**PROBLEM TO SOLVE**
Omitting the pictures, print every line below exactly as it stands.

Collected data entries
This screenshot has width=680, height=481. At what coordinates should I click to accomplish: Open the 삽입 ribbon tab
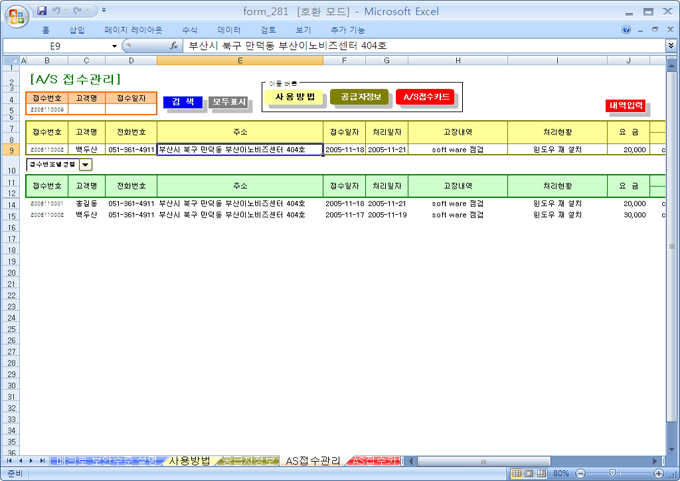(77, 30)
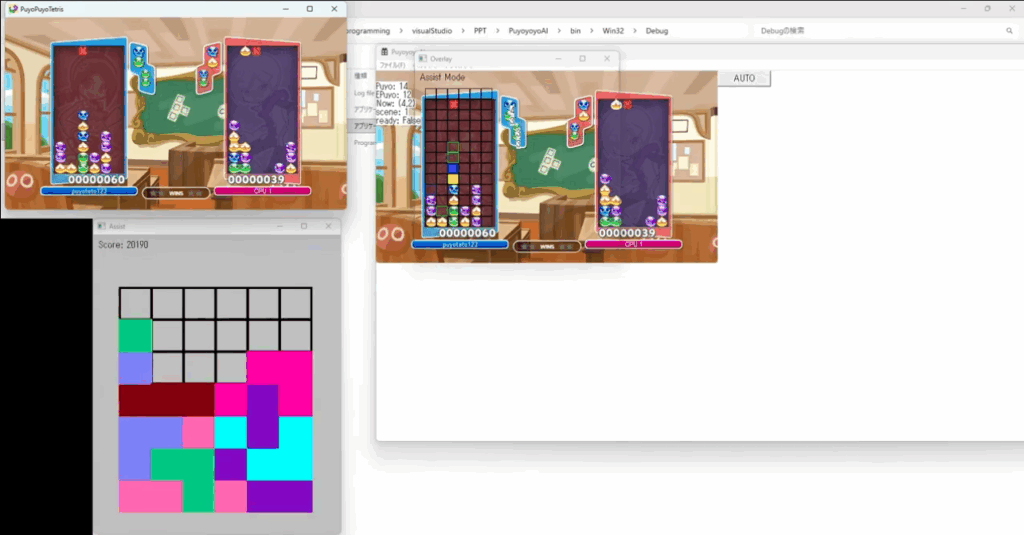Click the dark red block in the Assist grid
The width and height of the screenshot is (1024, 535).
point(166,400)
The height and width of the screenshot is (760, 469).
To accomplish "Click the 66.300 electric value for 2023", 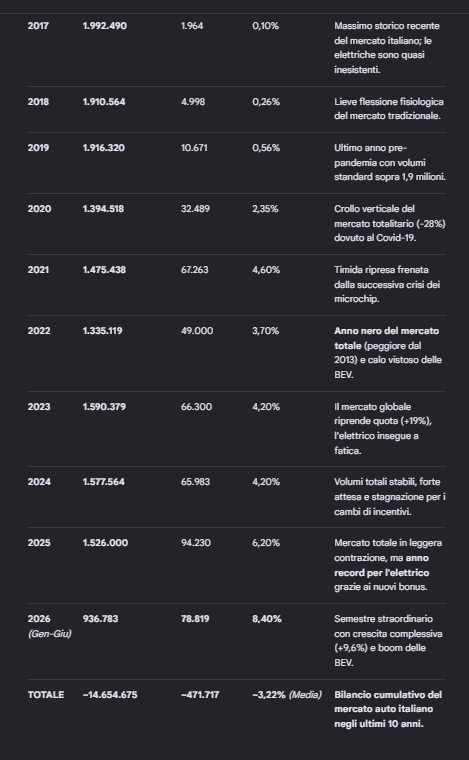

**ANSWER FOR THIS EXERCISE**
This screenshot has width=680, height=481. At what coordinates should I click to accomplish: Open the 삽입 ribbon tab
(77, 30)
Click the dark red block in the Assist grid
The width and height of the screenshot is (1024, 535).
point(166,400)
The height and width of the screenshot is (760, 469).
To accomplish "Click the 66.300 electric value for 2023", 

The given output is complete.